What you will do: The answer is to be one number: the count of lines in this listing that have the string "Tick".

Extracted information:
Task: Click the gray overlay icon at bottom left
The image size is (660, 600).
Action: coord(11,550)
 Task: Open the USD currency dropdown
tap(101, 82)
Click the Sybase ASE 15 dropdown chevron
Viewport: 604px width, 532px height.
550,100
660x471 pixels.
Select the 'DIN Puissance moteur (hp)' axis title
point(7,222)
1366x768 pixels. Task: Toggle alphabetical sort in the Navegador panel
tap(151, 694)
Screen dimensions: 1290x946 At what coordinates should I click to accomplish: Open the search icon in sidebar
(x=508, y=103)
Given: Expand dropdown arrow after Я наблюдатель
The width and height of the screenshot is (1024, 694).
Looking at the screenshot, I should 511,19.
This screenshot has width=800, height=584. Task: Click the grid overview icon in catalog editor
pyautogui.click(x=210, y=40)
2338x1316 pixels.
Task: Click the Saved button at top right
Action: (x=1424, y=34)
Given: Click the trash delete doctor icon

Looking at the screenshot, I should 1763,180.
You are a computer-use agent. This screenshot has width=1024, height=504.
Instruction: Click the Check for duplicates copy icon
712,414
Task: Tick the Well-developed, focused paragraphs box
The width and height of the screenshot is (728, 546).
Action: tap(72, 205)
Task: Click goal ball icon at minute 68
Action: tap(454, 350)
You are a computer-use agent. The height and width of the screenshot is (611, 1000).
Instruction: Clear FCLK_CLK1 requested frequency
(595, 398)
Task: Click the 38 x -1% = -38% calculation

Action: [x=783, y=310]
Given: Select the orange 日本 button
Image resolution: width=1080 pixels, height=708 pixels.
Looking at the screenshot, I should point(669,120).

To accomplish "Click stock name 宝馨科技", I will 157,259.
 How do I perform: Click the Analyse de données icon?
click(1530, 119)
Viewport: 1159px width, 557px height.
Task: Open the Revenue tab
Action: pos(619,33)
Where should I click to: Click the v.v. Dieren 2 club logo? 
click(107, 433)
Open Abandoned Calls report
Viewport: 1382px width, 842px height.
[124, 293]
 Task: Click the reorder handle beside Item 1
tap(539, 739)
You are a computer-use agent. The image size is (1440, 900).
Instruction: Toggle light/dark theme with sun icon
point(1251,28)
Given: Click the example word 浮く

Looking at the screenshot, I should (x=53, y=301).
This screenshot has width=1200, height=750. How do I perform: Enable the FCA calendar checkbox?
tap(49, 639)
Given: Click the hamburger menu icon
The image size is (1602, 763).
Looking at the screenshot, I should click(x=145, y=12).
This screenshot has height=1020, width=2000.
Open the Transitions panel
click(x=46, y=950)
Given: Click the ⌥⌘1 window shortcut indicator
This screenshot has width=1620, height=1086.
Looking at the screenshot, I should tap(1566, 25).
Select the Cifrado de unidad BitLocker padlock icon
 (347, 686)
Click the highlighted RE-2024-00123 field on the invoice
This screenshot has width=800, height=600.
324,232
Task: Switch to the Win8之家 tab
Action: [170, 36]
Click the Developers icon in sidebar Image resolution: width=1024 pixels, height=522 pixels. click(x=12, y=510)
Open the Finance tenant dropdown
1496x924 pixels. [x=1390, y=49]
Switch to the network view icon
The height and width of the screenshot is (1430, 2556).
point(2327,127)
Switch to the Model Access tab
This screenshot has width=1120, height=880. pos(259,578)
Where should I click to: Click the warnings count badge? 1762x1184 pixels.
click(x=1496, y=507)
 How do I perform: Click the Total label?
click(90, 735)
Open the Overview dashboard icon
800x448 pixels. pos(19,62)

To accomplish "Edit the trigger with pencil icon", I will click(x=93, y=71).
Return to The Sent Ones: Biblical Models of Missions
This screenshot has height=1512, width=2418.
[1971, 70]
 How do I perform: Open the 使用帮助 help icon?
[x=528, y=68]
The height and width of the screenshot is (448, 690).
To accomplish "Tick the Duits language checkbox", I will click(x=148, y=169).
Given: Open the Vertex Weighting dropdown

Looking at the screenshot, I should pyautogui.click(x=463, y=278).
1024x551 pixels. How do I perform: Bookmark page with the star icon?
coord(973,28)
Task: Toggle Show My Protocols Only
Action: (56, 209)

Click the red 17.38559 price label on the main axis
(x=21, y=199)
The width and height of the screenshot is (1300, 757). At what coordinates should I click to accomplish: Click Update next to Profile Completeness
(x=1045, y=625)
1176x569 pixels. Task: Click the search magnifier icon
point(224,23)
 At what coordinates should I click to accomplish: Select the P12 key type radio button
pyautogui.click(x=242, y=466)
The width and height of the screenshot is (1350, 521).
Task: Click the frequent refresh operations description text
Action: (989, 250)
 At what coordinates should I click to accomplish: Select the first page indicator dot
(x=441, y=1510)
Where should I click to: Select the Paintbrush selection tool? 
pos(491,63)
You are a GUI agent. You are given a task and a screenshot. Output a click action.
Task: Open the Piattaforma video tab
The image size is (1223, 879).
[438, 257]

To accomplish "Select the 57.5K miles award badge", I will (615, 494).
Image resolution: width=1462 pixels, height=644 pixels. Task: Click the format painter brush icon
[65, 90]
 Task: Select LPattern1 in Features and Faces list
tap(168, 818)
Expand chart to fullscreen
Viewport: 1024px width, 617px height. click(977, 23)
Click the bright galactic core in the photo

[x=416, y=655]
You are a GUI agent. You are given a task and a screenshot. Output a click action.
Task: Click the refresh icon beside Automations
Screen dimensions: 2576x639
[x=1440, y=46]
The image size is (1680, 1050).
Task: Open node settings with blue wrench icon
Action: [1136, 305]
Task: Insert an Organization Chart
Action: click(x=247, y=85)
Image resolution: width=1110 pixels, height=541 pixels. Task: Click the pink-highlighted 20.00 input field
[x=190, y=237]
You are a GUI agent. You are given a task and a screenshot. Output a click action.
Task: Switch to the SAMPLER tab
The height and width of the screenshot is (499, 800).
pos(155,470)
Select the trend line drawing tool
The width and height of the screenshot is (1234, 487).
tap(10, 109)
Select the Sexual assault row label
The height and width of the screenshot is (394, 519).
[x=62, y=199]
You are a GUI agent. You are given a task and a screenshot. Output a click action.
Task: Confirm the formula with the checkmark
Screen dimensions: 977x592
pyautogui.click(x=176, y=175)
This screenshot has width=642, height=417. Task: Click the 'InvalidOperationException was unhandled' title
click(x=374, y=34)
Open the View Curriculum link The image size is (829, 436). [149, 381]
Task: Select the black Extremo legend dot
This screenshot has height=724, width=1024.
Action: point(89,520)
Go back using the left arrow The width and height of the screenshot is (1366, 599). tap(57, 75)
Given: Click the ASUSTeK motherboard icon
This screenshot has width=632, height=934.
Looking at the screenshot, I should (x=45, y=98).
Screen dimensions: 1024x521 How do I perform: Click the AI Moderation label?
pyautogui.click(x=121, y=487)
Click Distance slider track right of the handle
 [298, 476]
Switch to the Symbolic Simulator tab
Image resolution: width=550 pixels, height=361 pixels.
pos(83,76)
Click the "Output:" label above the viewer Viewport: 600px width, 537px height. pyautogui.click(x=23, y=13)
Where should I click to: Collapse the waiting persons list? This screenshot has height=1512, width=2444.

Solution for this exercise: 2